Kralların Savaştan Önce Danıştığı ve Gelecekten Haber Getiren Kişi: Delfi Kahini
Delfi kahini, Oracle of Delphi, Pythia kelimeleri aynı anlama gelmektedir.

Genel bilgiler

oraklların yaşadıkları veya geçerli oldukları dönem mö 700 ile ms 300 arasındaydı. sözcüğün üç anlamı vardır ya da üç şeyi tanımlar; birinci anlamda "orakl" tanrıların konuştuğu kişidir, ikinci anlamda geçerli yani güncel olan tapınak veya çekinilen, saygı duyulan tanrıdır, üçüncü anlamda ise tanrı tarafından kahin aracılığı ile verilen cevaptır. batı anadolu'nun yani iyonya'nın bağrında bulunan söke yakınlarındaki didim apollo tapınağı 1700 öncesine kadar yaklaşık iki bin yıllık bir "orakl" merkeziydi. antik dünya'dan günümüze gelen bu baş döndürücü tapınak, geçmişe terk ettiğimiz ve unuttuğumuz görkemin ve de gizemin muhteşem bir örneği olarak gözlerimizin önünde hala durmaktadır.

İsim nereden geliyor?

delfi kahini denilen rahibe, ismini apollon'un oklarıyla vurduğu ve derisini tapınağına hediye ettiği python canavarından alır. tanrıların nefesinden doğduğu varsayılır.

tanrıların ulağı olarak oracle'larını delfi tapınağı'nda bulunan bir çeşmede arındıktan sonra verir. dedikleri çoğu olumlu tarafından anlaşılamaz, rahiplerin tercümesiyle iletilir. kehanetlerine karşılık delfi kentine nice hediye sunulmuştur. ondandır ki, bu kent yüzyıllar boyunca eşsiz hazineler barındırmıştır.

Delfi Tapınağı. Yunanistan'da Parnassos Dağı'nın güneybatısında bulunan arkeolojik bir alan ve modern bir kasabadır.

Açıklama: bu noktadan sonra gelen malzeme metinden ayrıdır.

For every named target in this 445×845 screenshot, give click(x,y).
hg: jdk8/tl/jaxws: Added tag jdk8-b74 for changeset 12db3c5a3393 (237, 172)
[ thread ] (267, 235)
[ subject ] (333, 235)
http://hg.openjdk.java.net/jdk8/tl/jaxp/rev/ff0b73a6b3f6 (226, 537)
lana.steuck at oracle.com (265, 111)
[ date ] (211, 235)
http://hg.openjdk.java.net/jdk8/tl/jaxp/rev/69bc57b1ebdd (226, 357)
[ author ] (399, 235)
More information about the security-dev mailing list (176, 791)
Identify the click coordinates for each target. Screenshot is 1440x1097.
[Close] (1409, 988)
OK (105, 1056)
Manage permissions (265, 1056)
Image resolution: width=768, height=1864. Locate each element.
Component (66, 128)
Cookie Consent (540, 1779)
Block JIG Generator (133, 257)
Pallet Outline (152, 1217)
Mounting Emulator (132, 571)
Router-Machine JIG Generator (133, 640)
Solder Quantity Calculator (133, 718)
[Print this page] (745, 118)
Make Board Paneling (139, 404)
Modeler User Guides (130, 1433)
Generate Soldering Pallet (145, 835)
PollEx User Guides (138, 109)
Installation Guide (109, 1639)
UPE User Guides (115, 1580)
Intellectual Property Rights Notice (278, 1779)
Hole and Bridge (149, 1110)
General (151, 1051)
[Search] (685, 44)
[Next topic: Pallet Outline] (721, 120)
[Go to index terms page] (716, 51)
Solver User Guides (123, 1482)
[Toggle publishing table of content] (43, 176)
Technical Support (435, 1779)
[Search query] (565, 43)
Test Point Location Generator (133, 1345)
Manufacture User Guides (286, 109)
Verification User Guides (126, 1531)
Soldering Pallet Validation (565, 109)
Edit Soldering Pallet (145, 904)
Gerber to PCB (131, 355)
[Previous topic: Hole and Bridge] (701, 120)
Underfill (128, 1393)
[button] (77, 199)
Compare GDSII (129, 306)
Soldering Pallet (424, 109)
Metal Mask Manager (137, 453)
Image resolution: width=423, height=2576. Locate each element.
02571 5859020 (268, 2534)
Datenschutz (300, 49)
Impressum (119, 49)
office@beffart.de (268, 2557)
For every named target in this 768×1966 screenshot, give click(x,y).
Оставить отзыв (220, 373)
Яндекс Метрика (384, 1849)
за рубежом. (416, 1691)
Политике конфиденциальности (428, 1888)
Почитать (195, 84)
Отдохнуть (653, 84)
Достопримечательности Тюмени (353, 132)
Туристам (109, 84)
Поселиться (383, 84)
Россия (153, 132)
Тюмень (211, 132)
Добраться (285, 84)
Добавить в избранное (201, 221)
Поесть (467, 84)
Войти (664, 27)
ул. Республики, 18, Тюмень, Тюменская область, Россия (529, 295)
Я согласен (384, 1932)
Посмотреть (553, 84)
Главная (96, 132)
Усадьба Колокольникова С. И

delfi kahini çatal dillidir

bilgiye ihtiyaç duyanlar, dilenci de olsa hükümdar da olsa hep huzuruna çıkmışlardır. onlar sorar, pythia cevaplar. yalnız bu cevapların özelliği iki anlamı birden taşımalarıdır. pythia, python canavarının derisini taşıdığı gibi dilini de fiziksel ve metaforik olarak taşımaktadır. verdiği her cevabın iki anlamı vardır. iki anlamlı olan bilgi, mantıksal açıdan baktığımızda anlam yoksunu, ontolojik olarak baktığımızda da statü yoksunudur. yoksunluklar, cevabın niteliksel ve niceliksel özelliklerini de oluşturmaktadır. iki anlamlı cevabın niceliği adı üzerinde ölçülebilen iki anlamı birden aynı tümcede verebiliyor olmasıdır. fakat nicel özellik, cevapları mantıksızlığa çıkardığı için tek başına hiçbir şey ifade etmez. nitelikle birlikte bir anlam kazanır. iki anlamlı cevabın niteliği tek bir doğru imkanını yadsımaktadır. soruyu soran, cevabın içindeki metaforu yakalayabildiği ölçüde hakikate (aletheia) giden yolculuğa çıkar.

socrates, bu yolculuğa cuk oturan bir seyyahtı. pyhtia ona dünyanın en bilge insanı olduğunu söylediğinde, sokrates; ama ben hiçbir şey bilmiyorum ki dedi. gerçekten aslında her şeye hakimdi ya da bir şey bilmiyordu çünkü henüz olmayan bilgisiyle yapacağı bir ironi veya maiotik ile doğurtacağı her şeyin bilgisi yoktu.